= Document extract =

Prevent injuries with PPE
PPE or personal protective equipment — hard hats, goggles and steel-toed work boots — may not generate the same envious stares at the worksite as the latest power tool or a new pickup truck, but the right stuff can help protect you from serious injury or worse. According to a Bureau of Labor Statistics’ report, “Injuries, Illnesses and Fatalities in Construction, 1,234 construction workers were killed in 2004, the fourth highest fatality rate among industry sectors. Another 401,000 construction workers suffered nonfatal injuries and illnesses. Here is how to prevent injuries with PPE
What to wear
Unlike steel workers or miners who wear mandated work garments, PPE for the construction industry is far less regimented. But that doesn’t mean anything goes. Always avoid loose-fitting clothing and clothing with drawstrings because both types can become ensnarled in building materials or caught in power tools. The same goes for jewelry.
Falling objects accounted for 11 percent of Hispanic construction worker deaths in 2004. No doubt some of them could have been prevented if the workers had been wearing proper protective headgear. Safety helmets or hard hats can protect against impact and penetration hazards, as well as electrical shock and burn.
According to the Occupational Safety and Health Administration (OSHA), protective headgear should: resist penetration by objects; absorb the shock of the blow; resist water and burn slowly; and have clear instructions for proper adjustment. To be effective, headwear must be properly fitted. Do not clean your hard hat with paint thinners and cleaning solvents because they can weaken the shell and may eliminate electrical resistance.
Prevent injuries with PPE
Construction work often involves tasks that produce large volumes of dust (for example, sanding floors, woodwork or plasterboard seams). For such jobs, the National Institute of Occupational Safety and Health specifies using an N95 particulate respirator.
Many common power tools — miter saws, hammer drills, circular saws — generate more than 100 decibels, which is louder than the sirens used on police and fire vehicles. A Centers for Disease Control and Prevention study reported that by age 55, most carpenters will need a hearing aid. To prevent this happening to you, use single-use earplugs, which are made from foam or silicone rubber.
When it comes to footwear, avoid sneakers. While comfortable, they don’t provide protection against dropped items and may lack sufficient adhesion. Instead, opt for slip-and puncture-resistant, steel-toed work boots. Such footwear will protect you against impact and compression hazards and sharp objects. Also, check for embedded items in the soles of footwear. They can present hazards.
Nailing, grinding and cutting materials expose workers to flying particles. It is no wonder then that eye injuries are so frequent in construction work. The Center to Protect Workers’ Rights reports that 10,600 eye injuries force construction workers to miss work each year, and that the construction industry’s rate of eye injury is significantly higher than other industries. Here’s how to avoid eye damage:
- Wear safety glasses or goggles (note that common prescription glasses are considered inadequate for protection). They will protect your eyes against impact and dust. OSHA estimates that 90 percent of eye injuries can be prevented with proper eye protection.

= Task =
Render this sentence from the article on protective gear in construction into Spanish: "To be effective, headwear must be properly fitted."

= Study material =
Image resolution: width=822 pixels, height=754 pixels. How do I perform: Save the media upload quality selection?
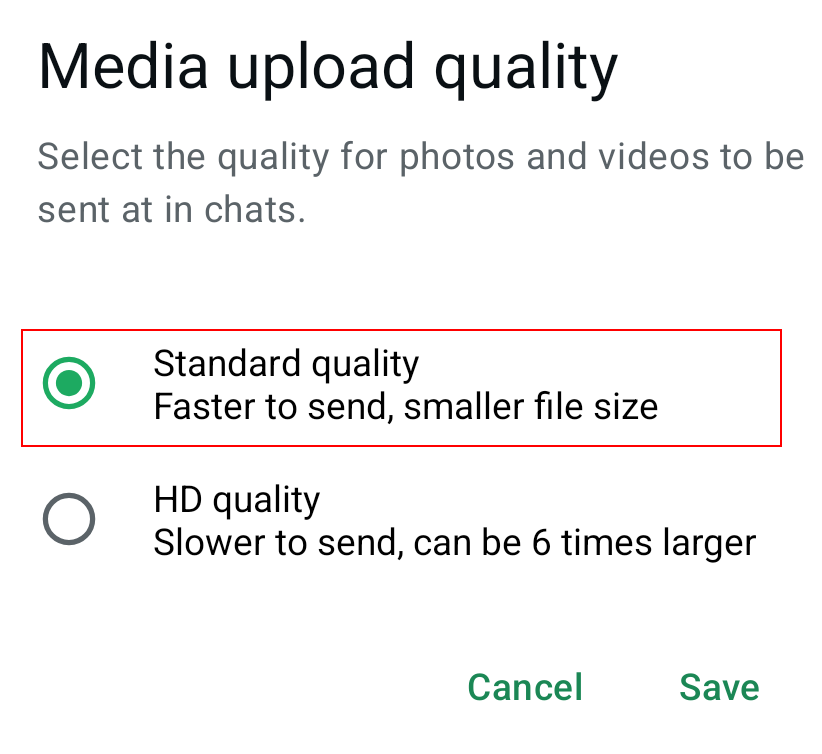click(x=719, y=687)
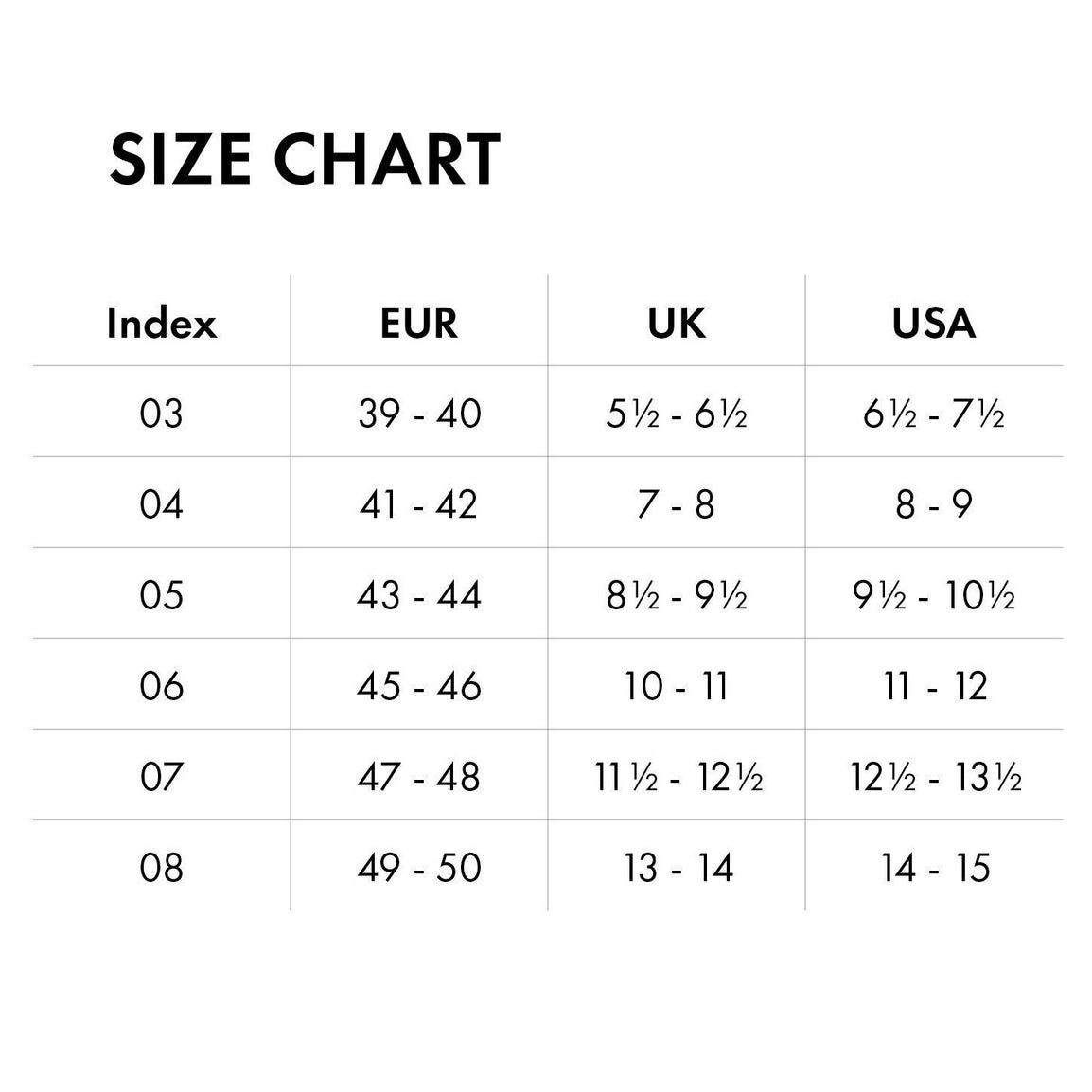This screenshot has height=1092, width=1092.
Task: Click index 04 row label
Action: (x=161, y=504)
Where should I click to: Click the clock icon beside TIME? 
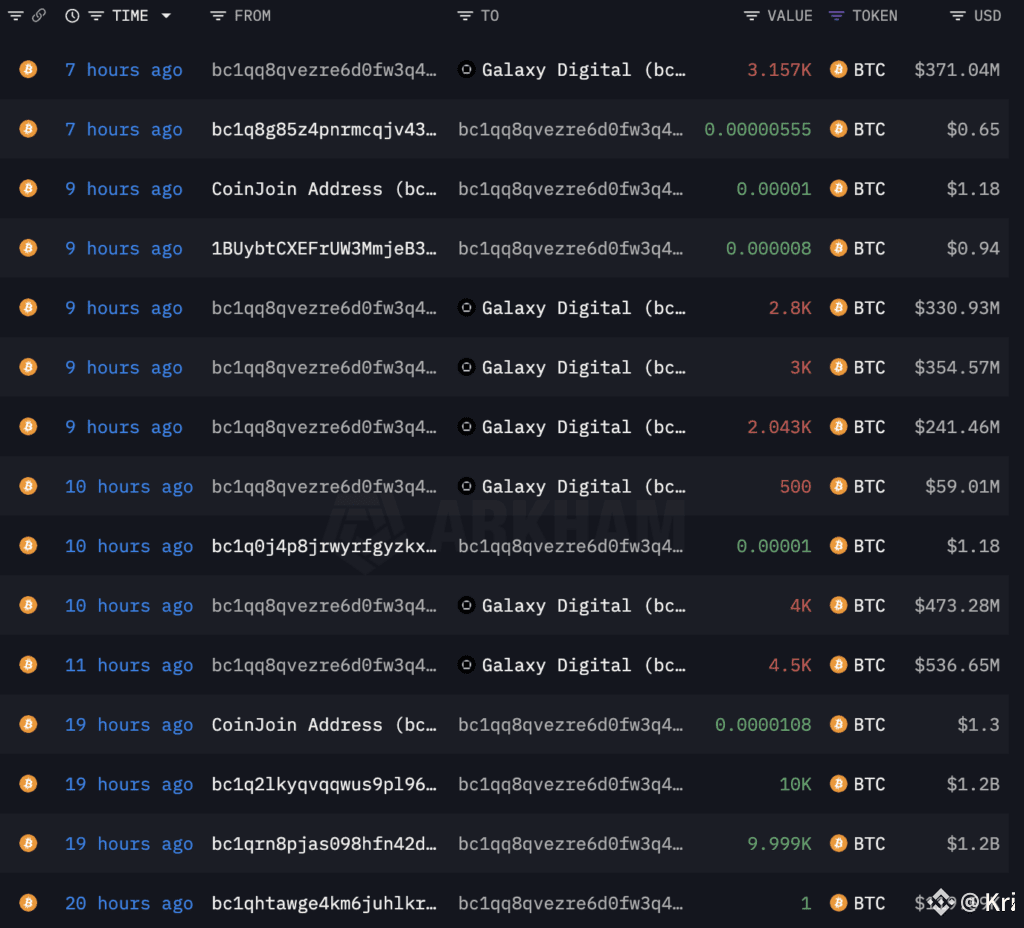tap(72, 16)
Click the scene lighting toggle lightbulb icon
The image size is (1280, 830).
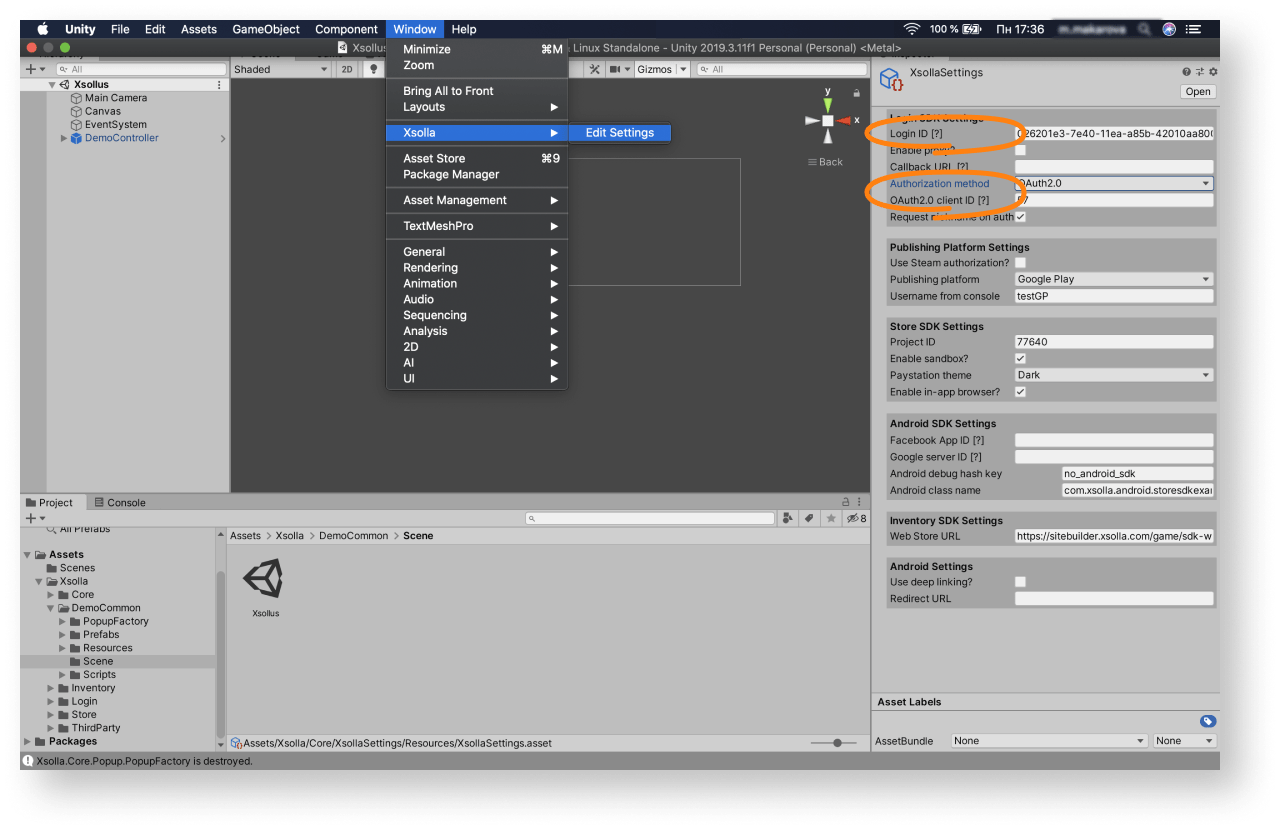pos(374,69)
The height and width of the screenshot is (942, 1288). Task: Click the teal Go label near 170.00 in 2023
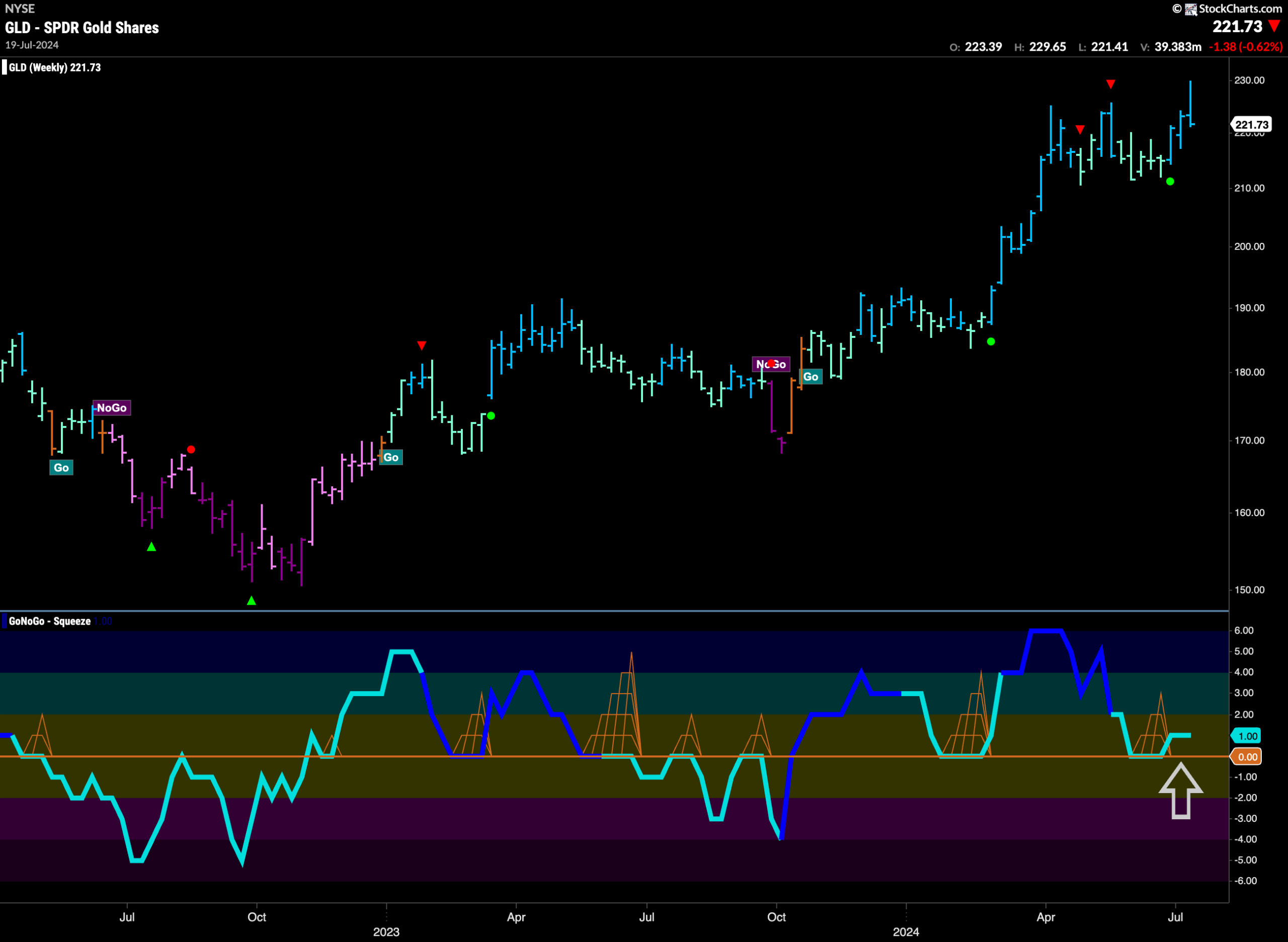pyautogui.click(x=391, y=457)
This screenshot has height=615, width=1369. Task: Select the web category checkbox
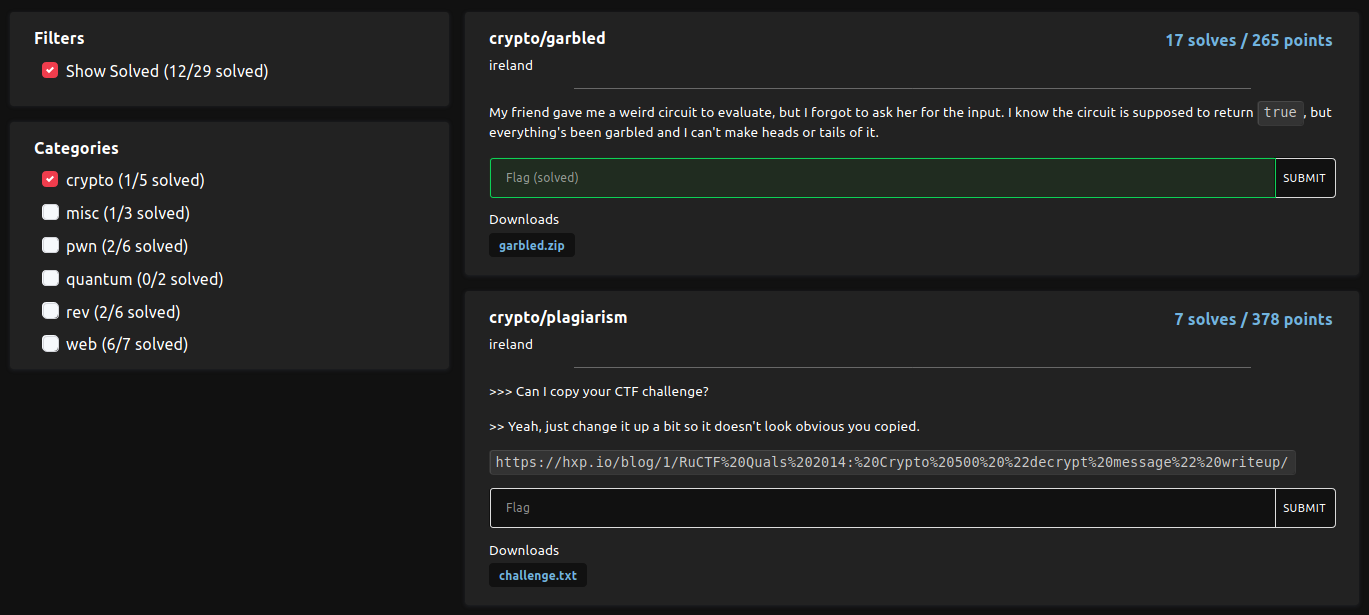(50, 344)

= Expected output =
Para ser eficaz, la protección para la cabeza debe ajustarse correctamente.